**Job**. Switch "dropdown" to "drop-down list" throughout the entries from the start through the line containing "Looking at the screenshot, I should click(x=148, y=397).", and give those lines again with nothing else changed.

**Data section**.
--------------------------------------------------

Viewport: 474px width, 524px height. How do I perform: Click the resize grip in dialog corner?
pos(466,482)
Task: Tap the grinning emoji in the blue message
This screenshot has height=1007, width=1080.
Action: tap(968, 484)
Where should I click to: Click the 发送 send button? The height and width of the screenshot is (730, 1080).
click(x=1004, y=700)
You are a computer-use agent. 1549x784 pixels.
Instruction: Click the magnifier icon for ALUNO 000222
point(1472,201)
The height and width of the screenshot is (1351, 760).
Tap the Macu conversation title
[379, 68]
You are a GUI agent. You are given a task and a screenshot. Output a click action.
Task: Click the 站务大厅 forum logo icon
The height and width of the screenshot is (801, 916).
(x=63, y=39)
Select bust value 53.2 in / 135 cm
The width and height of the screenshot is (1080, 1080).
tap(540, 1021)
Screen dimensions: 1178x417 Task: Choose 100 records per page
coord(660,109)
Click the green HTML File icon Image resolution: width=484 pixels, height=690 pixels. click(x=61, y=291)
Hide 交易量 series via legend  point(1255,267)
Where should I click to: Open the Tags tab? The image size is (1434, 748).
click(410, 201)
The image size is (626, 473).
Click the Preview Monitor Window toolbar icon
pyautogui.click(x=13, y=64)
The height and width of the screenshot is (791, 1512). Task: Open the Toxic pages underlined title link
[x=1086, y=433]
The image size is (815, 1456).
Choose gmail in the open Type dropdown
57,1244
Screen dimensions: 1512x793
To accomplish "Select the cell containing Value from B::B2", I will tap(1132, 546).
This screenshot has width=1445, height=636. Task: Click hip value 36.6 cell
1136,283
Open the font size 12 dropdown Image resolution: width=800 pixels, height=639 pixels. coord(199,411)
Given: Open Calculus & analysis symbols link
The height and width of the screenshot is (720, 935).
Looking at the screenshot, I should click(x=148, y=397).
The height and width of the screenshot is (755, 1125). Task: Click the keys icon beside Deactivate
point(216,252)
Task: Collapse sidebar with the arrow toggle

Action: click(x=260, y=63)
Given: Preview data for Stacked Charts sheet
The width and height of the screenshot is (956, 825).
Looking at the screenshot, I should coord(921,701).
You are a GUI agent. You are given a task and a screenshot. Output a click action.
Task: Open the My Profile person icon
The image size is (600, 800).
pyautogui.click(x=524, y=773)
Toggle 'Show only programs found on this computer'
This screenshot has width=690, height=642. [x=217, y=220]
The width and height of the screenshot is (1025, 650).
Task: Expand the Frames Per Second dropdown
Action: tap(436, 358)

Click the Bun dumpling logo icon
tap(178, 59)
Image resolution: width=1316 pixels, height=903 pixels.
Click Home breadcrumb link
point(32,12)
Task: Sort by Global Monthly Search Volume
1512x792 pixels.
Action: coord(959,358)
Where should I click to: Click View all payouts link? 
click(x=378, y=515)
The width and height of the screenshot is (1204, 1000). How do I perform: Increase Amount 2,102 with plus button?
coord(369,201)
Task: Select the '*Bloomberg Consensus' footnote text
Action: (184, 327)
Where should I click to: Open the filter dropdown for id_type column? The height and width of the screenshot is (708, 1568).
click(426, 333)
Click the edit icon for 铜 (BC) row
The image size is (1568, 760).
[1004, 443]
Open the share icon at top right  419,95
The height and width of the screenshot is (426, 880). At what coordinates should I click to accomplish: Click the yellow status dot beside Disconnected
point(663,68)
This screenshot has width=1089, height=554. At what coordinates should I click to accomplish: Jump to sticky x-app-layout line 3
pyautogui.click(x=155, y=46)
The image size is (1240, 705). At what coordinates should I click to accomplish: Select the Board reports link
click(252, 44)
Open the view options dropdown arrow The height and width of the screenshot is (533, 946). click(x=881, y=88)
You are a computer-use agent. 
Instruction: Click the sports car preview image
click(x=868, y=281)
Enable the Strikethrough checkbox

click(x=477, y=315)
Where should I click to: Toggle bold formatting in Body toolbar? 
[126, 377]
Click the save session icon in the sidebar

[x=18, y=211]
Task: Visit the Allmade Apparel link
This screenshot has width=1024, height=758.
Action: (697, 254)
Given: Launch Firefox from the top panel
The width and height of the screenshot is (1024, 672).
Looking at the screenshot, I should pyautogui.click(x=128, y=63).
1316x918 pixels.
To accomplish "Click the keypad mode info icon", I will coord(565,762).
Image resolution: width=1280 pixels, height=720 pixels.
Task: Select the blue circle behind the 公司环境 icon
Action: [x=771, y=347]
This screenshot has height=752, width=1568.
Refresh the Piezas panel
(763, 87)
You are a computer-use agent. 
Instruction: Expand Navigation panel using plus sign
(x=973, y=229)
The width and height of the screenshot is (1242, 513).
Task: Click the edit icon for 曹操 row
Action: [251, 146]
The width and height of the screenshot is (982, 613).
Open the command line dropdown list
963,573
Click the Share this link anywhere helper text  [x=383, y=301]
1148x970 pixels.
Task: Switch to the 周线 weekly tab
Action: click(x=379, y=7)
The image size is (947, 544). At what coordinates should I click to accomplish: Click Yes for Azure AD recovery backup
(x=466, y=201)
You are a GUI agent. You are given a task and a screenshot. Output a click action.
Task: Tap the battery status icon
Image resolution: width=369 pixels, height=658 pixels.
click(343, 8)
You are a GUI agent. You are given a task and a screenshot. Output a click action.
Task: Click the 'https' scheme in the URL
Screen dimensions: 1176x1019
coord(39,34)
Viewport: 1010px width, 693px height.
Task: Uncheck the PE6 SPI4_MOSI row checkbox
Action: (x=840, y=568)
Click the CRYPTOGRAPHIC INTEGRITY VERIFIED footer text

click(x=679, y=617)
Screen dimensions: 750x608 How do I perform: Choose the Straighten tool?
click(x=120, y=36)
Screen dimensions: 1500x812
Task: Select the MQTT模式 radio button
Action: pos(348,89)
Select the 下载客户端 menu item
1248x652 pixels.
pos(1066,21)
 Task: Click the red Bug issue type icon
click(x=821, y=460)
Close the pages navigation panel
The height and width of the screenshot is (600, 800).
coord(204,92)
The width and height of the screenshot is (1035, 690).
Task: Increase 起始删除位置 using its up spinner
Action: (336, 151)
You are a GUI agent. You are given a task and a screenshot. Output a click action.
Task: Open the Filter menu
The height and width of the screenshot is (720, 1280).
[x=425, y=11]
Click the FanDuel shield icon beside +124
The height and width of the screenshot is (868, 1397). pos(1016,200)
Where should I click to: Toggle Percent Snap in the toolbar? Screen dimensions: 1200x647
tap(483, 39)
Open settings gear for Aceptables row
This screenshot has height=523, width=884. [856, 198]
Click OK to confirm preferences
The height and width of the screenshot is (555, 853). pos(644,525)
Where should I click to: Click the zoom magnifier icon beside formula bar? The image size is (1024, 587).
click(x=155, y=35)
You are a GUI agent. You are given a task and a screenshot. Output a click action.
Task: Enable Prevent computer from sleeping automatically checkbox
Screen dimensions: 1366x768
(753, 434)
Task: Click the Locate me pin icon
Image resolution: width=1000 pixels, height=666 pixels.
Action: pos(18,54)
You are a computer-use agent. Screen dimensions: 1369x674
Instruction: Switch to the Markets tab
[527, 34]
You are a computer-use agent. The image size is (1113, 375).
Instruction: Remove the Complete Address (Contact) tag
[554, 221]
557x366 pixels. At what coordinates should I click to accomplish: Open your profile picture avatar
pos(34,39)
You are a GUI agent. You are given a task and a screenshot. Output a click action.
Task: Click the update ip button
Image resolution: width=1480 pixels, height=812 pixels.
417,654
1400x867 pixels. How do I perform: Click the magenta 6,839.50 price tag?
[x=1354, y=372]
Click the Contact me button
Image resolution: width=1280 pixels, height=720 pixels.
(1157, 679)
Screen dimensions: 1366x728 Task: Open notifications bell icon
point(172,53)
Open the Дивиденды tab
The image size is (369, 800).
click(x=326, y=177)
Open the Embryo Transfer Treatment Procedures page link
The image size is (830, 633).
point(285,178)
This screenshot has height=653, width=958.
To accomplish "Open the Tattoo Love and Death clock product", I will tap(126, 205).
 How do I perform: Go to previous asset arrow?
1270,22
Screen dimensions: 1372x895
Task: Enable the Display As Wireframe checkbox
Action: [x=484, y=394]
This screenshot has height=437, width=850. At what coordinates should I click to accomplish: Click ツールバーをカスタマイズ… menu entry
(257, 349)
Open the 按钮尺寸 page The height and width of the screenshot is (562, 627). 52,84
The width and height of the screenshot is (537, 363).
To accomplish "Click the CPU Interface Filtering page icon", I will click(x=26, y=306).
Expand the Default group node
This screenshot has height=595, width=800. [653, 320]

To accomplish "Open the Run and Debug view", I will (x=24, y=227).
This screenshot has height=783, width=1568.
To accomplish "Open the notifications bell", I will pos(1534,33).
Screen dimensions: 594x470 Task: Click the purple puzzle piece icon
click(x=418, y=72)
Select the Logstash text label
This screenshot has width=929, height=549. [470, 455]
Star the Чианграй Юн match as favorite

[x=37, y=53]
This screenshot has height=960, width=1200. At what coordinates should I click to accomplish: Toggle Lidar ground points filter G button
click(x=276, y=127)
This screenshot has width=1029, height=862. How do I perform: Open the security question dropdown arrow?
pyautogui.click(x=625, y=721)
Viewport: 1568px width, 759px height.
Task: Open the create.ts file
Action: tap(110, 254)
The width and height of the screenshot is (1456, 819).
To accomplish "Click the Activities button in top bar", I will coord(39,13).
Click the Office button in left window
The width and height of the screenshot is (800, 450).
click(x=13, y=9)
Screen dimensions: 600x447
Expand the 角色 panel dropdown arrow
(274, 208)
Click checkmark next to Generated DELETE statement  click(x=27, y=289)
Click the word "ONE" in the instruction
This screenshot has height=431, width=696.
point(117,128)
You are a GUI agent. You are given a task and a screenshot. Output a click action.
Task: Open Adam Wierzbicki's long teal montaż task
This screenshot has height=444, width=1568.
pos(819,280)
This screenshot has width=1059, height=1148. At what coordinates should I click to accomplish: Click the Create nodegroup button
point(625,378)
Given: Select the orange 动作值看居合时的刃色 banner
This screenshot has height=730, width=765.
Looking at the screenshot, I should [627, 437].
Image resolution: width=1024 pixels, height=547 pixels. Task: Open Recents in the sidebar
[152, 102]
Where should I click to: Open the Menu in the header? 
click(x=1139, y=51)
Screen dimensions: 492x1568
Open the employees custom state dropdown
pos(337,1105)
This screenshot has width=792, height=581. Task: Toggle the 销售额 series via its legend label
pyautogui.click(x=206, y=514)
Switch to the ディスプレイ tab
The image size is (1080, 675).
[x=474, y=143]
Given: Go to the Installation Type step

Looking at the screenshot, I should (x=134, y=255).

--------------------------------------------------

**Task output**.
Viewport: 474px width, 524px height. How do I perform: Click the resize grip in dialog corner?
pos(466,482)
Task: Tap the grinning emoji in the blue message
This screenshot has height=1007, width=1080.
Action: tap(968, 484)
Where should I click to: Click the 发送 send button? The height and width of the screenshot is (730, 1080).
click(x=1004, y=700)
You are a computer-use agent. 1549x784 pixels.
Instruction: Click the magnifier icon for ALUNO 000222
point(1472,201)
The height and width of the screenshot is (1351, 760).
Tap the Macu conversation title
[379, 68]
You are a GUI agent. You are given a task and a screenshot. Output a click action.
Task: Click the 站务大厅 forum logo icon
The height and width of the screenshot is (801, 916).
(x=63, y=39)
Select bust value 53.2 in / 135 cm
The width and height of the screenshot is (1080, 1080).
tap(540, 1021)
Screen dimensions: 1178x417 Task: Choose 100 records per page
coord(660,109)
Click the green HTML File icon Image resolution: width=484 pixels, height=690 pixels. click(x=61, y=291)
Hide 交易量 series via legend  point(1255,267)
Where should I click to: Open the Tags tab? The image size is (1434, 748).
click(410, 201)
The image size is (626, 473).
Click the Preview Monitor Window toolbar icon
pyautogui.click(x=13, y=64)
The height and width of the screenshot is (791, 1512). Task: Open the Toxic pages underlined title link
[x=1086, y=433]
The image size is (815, 1456).
Choose gmail in the open Type drop-down list
57,1244
Screen dimensions: 1512x793
To accomplish "Select the cell containing Value from B::B2", I will tap(1132, 546).
This screenshot has width=1445, height=636. Task: Click hip value 36.6 cell
1136,283
Open the font size 12 drop-down list Image resolution: width=800 pixels, height=639 pixels. coord(199,411)
Given: Open Calculus & analysis symbols link
The height and width of the screenshot is (720, 935).
Looking at the screenshot, I should click(x=148, y=397).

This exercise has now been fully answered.